The newest release from Azman Perfumes, Risk, is a collaboration with Antonio Gardoni from Bogue Profumo. I was set to purchase a bottle as soon as Antonio disclosed that he was working on an oud perfume. First, because I love Atonio's work, and second, because I love Agarwood. I had purchased it blind, something that I don't do very often these days.
First of all, this has to be the most chameleonic perfume I have ever experienced. I've worn it five times by now, and every single time it would present as something different. It also twists and turns during the wear. My guess is that the perfume still needs time to settle and for the composition to come together. I believe that the final shape of it is yet to come.

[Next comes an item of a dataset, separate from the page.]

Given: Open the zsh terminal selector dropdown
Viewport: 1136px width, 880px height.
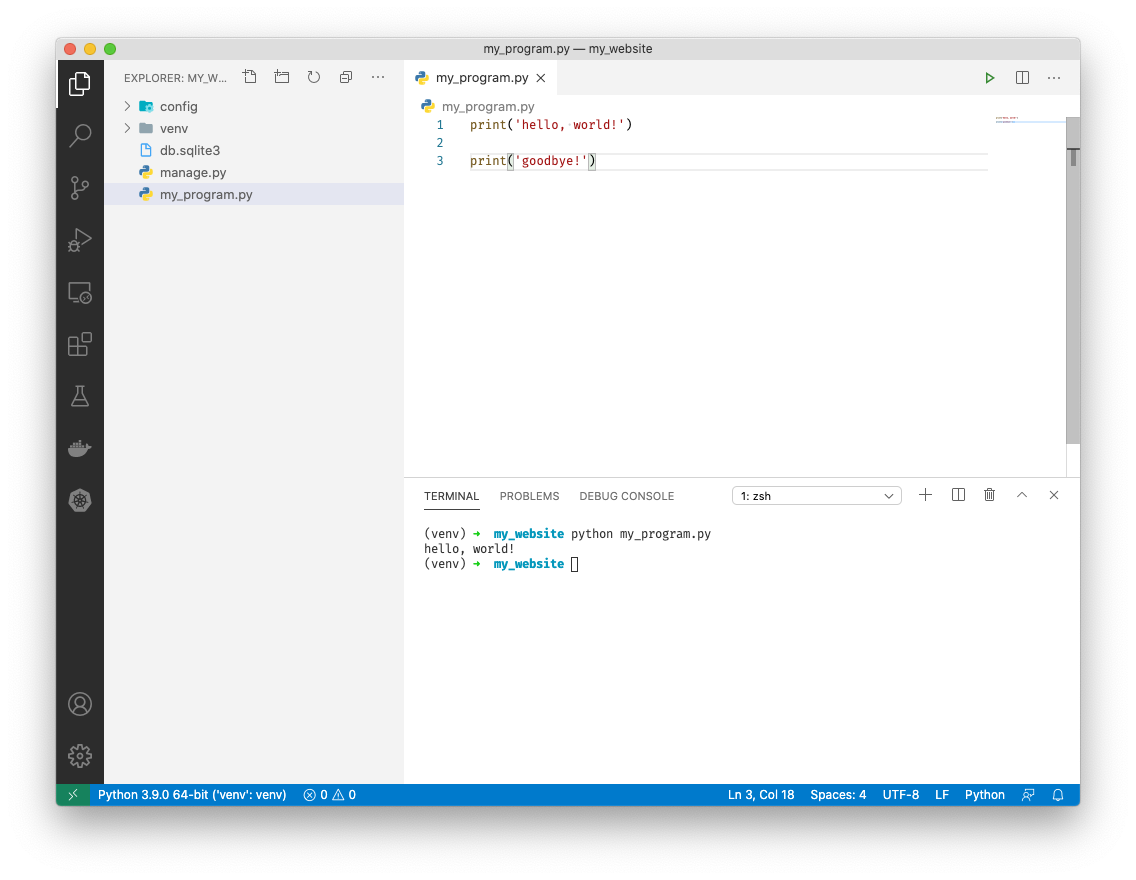Looking at the screenshot, I should tap(817, 496).
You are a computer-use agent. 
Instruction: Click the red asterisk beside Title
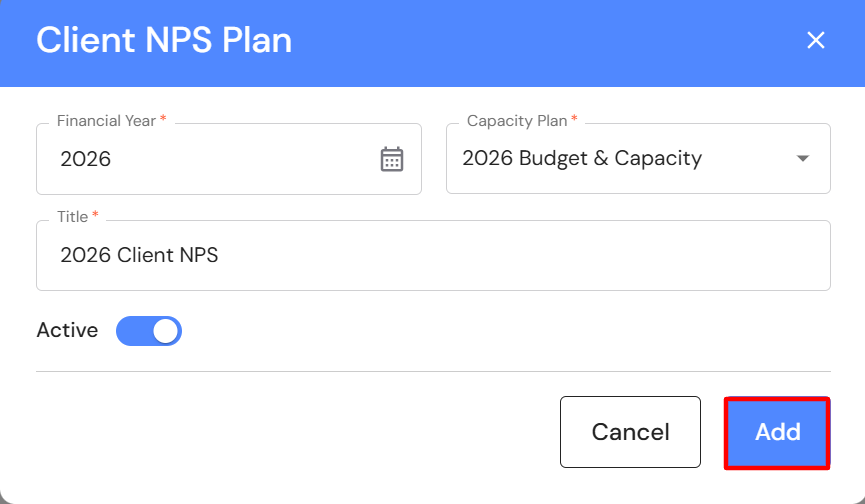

What you get here, is a perfume composed of two parts. The Oud matrix, the canvas if you want. And the embellishments, the auxiliary notes. Strokes of color on the canvas. They never come in the foreground, but rather help push some of the Oud facets forward without showing themselves entirely. The oud matrix feels dominated by Hindi and Trat to my nose. Facets that I pick up here would be leather, old wood, faint smoke, hay, bitter/medicinal/gauze, a bit of fruit, and terpenic. There is a faint barn-like aroma, as the hay-wood-leather facet/accord might come across to some. These nuances are always present, as the matrix is always the same, it never shifts, never changes. What happens though, is the other ingredients come and go, highlighting some of these facets more than others, at various times. The bergamot in the opening, which I find to be the most consistent, pushes out the sour, the terpenic, and brings about a wet, moldy character. The tuberose brings out a milky, sour, and green quality. The immortelle pushes out the sweetness and the hay-like flavor. The benzoin brings about a sweet-vanillic aroma. The civet and the ambergris exude an animalistic glow and bring out the leather qualities, the ambergris even lends a touch of minerality. I get all of that, but in turns, never at once, never the same, and never in the same order. I was actually horrified with my very first wearing, as all the bitter and medicinal facets came through and those are the ones I hate the most with oud. I was disappointed, to say the least. My second wearing was more about the hay and the leather. The third time around I got sweet resins with oud. Then sour milk and greens. And I came not just to like it but to appreciate it. I now have come to the conclusion that this perfume needs more time. If you purchase this and you don't like it at first, wear it again, and again. As Antonio said, put it inside a drawer, and just forget about it for a year. And do not judge it on a paper strip, as paper doesn't allow it to open up. This one needs skin to breathe.
Overall, it is an Oud solinote perfume, playing on the various facets of Oud. As far as the style goes, it is definitely a Middle Eastern take on Oud, so do expect to get more of the heavy aromas. To me, it went really fast from disappointment to appreciation and excitement. And I really can't wait to see how it will continue to transform. If you love the Middle Eastern Oud aesthetic, you are patient, and like complex perfumes, this one is a Risk worth taking.